REQUIRED TASK: In the text on Kentucky's 2006 congressional elections, how many votes did Kenneth Stepp receive in the 5th district?

TEXT SEGMENT:
Incumbent Republican Congressman Hal Rogers faced off against Democratic nominee Kenneth Stepp, who was not a serious contender for the seat considering this east Kentucky district's strong conservative tendencies.

=== Predictions ===

| Source | Ranking | As of |
|---|---|---|
| The Cook Political Report | Safe R | November 6, 2006 |
| Rothenberg | Safe R | November 6, 2006 |
| Sabato's Crystal Ball | Safe R | November 6, 2006 |
| Real Clear Politics | Safe R | November 7, 2006 |
| CQ Politics | Safe R | November 7, 2006 |

Kentucky's 5th congressional district election, 2006
| Party |  | Candidate | Votes | % |
|---|---|---|---|---|
|  | Republican | Hal Rogers (incumbent) | 147,201 | 73.76 |
|  | Democratic | Kenneth Stepp | 52,367 | 26.24 |
| Total votes |  |  | 199,568 | 100.00 |
|  | Republican hold |  |  |  |

==District 6==

Opposed by only Libertarian candidate Paul Ard, incumbent Democratic Congressman Ben Chandler faced no serious obstacle in his bid for a third term.

RECORDED DATA:
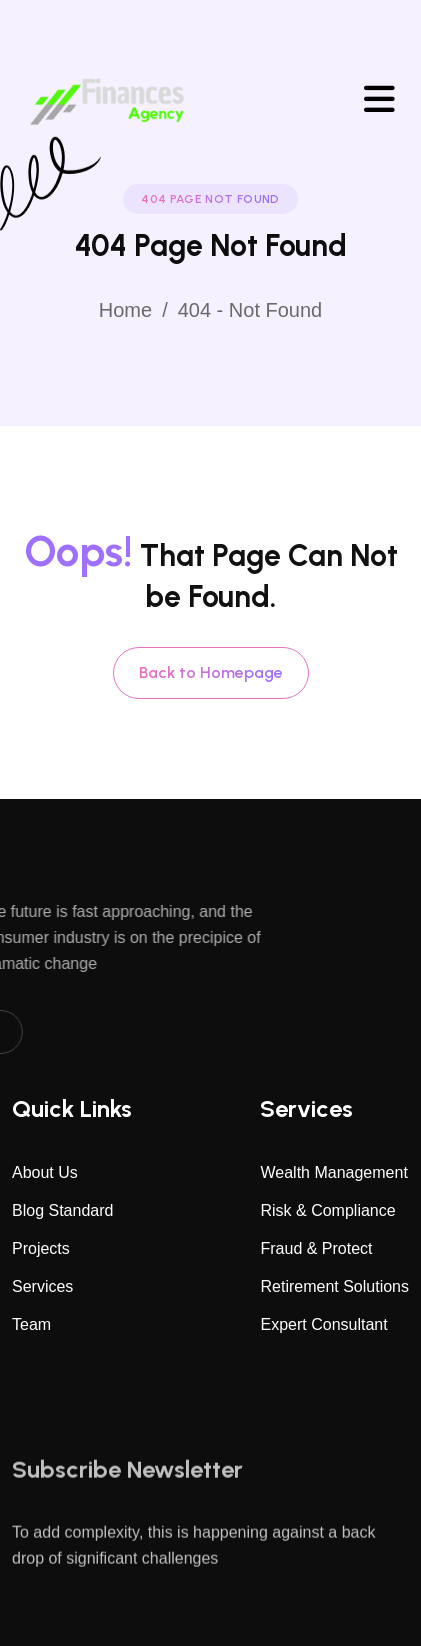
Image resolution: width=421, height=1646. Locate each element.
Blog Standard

EXERCISE SOLUTION: 52,367